A grande reflexão tirada da observação à prestação do colega é que por mais que algumas estratégias sejam válidas, cada professor é diferente a nível da sua personalidade e das suas crenças. Como tal, é necessário refletir muito bem sobre se essas estratégias serão válidas para nós, tendo em conta a nossa forma de ser e também a turma pela qual somos responsáveis. Observar a aula do colega não se prende apenas com os aspetos negativos e que precisam de ser melhorados, prende-se também com os aspetos positivos que precisam também ser salientados e as mais-valias que estes podem trazer para a nossa intervenção no processo de ensino aprendizagem dos alunos.

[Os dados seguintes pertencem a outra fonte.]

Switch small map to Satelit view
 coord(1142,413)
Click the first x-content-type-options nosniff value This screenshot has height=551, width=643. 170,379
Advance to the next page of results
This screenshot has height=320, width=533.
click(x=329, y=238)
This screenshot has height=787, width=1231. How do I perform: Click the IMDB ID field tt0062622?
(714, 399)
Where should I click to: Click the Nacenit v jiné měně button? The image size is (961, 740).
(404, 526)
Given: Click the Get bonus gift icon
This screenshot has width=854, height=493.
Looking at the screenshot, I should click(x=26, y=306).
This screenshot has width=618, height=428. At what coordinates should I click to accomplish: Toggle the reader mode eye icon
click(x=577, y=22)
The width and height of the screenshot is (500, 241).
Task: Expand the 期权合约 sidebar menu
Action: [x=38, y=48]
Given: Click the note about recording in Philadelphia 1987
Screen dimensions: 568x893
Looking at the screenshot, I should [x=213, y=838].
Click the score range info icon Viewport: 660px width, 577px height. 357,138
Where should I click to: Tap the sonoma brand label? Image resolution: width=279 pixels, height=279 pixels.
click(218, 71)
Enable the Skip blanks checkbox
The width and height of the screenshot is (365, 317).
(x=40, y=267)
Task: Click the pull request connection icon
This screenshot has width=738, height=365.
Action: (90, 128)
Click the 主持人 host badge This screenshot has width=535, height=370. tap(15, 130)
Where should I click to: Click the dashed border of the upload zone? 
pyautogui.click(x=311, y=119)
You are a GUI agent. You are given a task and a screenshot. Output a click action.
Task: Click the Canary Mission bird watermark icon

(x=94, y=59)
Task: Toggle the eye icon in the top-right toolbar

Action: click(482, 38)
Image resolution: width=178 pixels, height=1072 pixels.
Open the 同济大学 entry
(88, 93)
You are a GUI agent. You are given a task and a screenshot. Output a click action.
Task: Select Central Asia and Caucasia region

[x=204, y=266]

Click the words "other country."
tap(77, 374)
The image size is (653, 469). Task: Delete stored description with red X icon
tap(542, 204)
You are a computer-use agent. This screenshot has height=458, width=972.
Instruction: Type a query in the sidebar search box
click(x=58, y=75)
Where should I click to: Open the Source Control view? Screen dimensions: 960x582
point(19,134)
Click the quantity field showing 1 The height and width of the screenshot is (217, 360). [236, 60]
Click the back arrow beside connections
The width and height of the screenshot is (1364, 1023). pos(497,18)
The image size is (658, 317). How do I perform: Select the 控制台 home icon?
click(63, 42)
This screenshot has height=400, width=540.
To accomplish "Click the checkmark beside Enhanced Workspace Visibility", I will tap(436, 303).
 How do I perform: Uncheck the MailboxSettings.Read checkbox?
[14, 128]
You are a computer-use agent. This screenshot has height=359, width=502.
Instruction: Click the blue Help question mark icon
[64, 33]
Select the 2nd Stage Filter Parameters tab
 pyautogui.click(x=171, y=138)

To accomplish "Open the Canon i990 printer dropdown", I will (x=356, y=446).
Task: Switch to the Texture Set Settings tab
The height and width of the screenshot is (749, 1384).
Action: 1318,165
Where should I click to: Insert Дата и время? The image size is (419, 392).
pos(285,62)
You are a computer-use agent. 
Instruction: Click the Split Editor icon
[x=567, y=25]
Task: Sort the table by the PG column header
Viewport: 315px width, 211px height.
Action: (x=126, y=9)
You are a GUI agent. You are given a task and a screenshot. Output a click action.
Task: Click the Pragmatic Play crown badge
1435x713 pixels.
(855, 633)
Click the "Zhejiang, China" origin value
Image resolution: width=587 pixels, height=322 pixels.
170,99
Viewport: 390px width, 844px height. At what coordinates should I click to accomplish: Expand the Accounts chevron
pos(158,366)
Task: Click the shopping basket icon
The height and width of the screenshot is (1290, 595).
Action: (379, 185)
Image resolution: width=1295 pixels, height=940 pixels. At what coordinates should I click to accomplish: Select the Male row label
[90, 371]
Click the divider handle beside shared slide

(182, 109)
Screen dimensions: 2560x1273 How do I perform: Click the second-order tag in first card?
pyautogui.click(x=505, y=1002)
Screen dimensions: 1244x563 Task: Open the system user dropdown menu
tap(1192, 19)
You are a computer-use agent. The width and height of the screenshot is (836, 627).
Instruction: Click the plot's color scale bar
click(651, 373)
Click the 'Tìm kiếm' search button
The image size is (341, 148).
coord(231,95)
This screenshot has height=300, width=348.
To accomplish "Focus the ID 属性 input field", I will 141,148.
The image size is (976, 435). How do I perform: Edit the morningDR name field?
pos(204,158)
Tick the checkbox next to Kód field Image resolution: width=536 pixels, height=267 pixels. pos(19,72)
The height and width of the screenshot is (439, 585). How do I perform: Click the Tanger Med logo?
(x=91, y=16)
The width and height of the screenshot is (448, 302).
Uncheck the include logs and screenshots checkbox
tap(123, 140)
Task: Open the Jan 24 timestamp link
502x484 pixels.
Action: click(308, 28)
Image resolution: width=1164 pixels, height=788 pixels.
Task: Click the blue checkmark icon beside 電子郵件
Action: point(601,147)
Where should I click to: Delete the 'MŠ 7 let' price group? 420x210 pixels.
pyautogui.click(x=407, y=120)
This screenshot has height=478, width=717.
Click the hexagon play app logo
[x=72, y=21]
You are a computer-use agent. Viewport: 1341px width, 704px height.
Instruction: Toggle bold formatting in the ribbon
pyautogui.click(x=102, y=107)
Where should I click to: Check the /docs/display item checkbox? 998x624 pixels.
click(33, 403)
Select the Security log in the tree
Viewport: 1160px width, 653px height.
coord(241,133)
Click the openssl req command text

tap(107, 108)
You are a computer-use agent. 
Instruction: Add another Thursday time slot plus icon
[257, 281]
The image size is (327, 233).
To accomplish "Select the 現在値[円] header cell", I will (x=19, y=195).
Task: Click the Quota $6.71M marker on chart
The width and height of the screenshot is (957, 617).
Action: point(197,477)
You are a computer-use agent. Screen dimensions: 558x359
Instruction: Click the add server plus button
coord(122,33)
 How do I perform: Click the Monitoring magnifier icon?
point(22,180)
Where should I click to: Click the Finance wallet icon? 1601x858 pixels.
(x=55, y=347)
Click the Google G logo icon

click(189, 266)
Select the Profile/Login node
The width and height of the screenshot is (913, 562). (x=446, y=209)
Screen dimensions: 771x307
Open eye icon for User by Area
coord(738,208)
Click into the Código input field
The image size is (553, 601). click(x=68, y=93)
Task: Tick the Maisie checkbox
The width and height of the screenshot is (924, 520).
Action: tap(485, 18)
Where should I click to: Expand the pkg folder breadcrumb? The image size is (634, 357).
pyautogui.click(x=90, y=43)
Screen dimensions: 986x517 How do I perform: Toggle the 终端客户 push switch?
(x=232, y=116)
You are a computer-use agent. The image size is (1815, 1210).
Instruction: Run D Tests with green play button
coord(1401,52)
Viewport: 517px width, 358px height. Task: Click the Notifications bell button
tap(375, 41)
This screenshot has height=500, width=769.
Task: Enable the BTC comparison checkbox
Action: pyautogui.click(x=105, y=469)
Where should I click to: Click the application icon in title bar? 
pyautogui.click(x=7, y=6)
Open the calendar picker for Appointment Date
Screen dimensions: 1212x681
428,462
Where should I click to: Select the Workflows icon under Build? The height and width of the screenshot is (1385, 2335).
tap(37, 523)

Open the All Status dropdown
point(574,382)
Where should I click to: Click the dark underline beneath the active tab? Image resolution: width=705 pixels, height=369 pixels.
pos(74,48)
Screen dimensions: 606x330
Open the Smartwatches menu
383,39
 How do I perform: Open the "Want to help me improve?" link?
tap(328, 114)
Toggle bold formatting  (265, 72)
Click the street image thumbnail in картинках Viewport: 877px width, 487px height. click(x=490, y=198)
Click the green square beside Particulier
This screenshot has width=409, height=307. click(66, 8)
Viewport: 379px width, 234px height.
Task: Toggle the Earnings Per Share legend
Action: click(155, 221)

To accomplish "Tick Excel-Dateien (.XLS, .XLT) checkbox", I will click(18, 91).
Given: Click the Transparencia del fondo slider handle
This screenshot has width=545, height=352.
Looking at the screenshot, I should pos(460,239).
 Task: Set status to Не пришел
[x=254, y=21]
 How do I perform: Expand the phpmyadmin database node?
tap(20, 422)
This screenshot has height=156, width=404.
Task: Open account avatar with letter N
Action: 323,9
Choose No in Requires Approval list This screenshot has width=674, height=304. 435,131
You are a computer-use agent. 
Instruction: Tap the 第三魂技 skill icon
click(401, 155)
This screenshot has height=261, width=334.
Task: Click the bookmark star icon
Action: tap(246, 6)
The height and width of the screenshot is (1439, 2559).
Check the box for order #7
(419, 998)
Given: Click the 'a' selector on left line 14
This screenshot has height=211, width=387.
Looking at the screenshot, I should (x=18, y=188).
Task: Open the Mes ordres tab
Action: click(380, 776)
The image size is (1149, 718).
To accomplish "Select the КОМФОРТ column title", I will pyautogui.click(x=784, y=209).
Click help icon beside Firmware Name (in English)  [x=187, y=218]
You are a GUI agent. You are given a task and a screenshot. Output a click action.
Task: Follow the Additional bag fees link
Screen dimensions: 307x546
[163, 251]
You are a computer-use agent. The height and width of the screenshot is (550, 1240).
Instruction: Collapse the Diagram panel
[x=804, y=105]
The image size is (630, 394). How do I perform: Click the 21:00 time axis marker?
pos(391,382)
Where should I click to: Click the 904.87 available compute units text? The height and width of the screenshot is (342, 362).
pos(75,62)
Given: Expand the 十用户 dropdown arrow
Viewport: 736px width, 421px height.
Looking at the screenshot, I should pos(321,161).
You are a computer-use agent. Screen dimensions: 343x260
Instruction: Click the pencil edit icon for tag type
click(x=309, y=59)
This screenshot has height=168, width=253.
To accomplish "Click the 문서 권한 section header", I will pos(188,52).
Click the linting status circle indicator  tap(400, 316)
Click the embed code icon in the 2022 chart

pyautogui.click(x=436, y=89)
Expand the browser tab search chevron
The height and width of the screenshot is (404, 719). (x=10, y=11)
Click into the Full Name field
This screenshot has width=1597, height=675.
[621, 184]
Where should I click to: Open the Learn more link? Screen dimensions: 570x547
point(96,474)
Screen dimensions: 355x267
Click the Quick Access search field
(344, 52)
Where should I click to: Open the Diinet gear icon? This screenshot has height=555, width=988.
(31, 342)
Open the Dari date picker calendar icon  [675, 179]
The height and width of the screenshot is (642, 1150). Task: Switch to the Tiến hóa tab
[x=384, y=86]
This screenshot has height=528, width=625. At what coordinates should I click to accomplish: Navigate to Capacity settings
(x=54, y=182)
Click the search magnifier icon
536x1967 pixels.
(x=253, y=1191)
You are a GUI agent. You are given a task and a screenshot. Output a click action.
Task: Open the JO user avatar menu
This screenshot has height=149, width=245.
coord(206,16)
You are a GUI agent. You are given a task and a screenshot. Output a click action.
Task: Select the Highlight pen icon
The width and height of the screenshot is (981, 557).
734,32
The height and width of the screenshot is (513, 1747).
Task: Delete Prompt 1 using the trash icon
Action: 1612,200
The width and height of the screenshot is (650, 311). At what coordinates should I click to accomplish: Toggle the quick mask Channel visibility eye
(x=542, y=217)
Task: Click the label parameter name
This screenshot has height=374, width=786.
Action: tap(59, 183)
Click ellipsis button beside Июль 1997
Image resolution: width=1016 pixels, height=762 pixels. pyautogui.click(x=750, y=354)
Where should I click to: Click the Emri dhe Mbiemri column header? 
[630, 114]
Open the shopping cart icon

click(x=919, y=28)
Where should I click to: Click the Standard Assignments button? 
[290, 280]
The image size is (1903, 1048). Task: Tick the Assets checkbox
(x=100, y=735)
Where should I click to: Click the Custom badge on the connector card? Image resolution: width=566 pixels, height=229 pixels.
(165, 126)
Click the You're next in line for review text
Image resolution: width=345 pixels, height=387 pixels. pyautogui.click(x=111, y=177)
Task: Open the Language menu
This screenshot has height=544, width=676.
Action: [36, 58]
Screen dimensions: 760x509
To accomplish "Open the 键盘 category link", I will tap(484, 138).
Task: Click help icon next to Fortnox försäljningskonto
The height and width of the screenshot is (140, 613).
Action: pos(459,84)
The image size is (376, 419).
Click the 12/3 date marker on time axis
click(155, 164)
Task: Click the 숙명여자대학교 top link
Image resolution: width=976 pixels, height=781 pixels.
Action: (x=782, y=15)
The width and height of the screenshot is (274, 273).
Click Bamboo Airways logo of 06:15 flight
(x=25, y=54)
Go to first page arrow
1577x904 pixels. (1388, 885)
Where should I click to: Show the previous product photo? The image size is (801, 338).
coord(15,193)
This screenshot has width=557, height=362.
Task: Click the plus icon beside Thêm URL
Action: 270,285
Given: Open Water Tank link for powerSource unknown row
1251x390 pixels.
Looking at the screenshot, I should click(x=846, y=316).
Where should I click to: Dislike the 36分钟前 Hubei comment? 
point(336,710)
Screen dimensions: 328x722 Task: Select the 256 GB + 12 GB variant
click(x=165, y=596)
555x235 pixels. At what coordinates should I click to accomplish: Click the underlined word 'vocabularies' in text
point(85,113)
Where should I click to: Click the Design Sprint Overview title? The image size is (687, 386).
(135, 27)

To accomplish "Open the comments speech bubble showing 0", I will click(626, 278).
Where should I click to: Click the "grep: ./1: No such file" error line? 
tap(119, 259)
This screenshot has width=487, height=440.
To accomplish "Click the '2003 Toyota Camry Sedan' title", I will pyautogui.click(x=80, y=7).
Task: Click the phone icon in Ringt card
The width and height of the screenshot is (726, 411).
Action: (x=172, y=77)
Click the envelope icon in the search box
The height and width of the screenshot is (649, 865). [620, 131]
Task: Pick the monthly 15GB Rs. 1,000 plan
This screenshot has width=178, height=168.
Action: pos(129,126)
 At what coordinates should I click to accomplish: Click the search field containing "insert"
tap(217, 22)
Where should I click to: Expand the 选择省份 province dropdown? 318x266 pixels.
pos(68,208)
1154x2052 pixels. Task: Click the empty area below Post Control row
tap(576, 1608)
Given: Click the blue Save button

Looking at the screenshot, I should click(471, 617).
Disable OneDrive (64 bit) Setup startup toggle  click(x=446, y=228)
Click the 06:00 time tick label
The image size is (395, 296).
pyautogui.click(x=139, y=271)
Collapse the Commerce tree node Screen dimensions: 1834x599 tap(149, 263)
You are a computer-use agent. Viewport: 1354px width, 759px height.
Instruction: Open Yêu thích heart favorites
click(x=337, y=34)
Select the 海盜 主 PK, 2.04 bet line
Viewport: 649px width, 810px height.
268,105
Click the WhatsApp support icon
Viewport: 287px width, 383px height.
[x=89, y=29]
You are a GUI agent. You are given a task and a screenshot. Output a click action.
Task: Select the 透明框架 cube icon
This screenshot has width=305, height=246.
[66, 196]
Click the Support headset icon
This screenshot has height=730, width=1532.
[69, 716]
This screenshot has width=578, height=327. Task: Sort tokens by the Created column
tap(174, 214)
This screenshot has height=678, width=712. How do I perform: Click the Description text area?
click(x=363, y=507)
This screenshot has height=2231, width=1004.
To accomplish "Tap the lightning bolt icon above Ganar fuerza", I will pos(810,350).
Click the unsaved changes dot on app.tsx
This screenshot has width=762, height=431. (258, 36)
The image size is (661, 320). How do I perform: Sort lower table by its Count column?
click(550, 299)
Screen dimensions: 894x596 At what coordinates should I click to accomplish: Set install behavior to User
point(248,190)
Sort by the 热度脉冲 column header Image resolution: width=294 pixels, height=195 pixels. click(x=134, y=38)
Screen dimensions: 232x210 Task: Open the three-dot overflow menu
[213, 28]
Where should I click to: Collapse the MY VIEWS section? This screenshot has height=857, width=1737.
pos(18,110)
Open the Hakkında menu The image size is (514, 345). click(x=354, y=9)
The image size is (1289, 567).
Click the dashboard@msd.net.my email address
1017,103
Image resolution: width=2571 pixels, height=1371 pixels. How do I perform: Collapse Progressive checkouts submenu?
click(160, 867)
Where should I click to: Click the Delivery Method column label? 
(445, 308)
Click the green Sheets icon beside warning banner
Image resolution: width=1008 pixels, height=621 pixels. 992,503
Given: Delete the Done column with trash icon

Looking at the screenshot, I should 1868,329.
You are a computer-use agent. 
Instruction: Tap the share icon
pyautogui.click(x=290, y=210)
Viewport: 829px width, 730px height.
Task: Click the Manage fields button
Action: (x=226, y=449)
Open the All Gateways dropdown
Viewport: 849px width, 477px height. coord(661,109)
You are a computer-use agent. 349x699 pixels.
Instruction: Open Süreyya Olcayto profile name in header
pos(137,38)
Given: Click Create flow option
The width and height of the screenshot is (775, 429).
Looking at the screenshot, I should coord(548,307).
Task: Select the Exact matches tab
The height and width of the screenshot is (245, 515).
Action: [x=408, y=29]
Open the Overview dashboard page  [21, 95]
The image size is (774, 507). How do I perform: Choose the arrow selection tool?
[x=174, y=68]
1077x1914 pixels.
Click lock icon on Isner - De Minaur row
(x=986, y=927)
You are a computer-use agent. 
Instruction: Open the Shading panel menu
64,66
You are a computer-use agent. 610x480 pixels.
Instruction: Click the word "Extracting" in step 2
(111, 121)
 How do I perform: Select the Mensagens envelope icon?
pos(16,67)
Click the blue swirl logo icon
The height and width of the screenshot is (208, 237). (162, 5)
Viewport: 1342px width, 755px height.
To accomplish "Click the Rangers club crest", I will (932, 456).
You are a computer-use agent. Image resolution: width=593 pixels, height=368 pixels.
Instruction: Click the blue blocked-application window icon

Observar e olhar são conceitos completamente diferentes. Observar implica definir objetivos, implica uma intencionalidade e uma reflexão sobre aquilo que é observado. Daí que este processo de assistência às aulas é extremamente positivo em que por vezes entre os dois professores estagiários eram definidos determinados parâmetros que pretendíamos verificar se estavam sendo alcançados como por exemplo: tempo de instrução, tempo de empenhamento motor, fornecimento de feedbacks, se os alunos revelavam ou não diferenças a nível dos comportamentos que lhes estavam sendo solicitados em relação às aulas anteriores, entre outros.

Em suma, a observação e análise das aulas permitiu-nos, sem qualquer dúvida, perceber quais os nossos pontos fracos no sentido de refletirmos e delinearmos melhor as nossas aulas dia após dia.

Sem este processo arriscamo-nos a dizer que determinadas ações, que em nada abonavam ao nosso sucesso pedagógico, poderiam persistir ao longo do ano letivo. Podemos também dizer que sem este processo muitas das evoluções verificadas poderiam revelar-se ao acaso não havendo qualquer reflexão neste processo.

Sem qualquer dúvida este deverá ser um processo a implementar não só durante as aulas realizadas pelos estagiários, mas também a outros professores com o propósito de verificar e analisar diferentes atuações e estratégias implementadas como também, permitir que estes recebam feedbacks sobre a sua prestação.

Finalizamos dizendo que não podemos ter medo de errar porque o erro fará sempre parte da nossa aprendizagem por isso, devemos tentar experimentar ao máximo determinadas situações que acreditamos serem potenciadoras de um bom processo de ensino-aprendizagem. Acima de tudo devemos sempre refletir sobre todas as estratégias tomadas de forma a eliminar aquelas que não revelem benefícios à nossa intervenção pedagógica.